### Work to complete
Please copy, with no word changed, only the run of lines that opens with the line containing "Task: Collapse the" and closes with the last line below.

### Collected data entries
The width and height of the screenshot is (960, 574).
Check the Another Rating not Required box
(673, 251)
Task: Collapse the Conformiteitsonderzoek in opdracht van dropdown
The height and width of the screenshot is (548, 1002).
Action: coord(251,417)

### Task solution
Task: Collapse the Conformiteitsonderzoek in opdracht van dropdown
The height and width of the screenshot is (548, 1002).
Action: coord(251,417)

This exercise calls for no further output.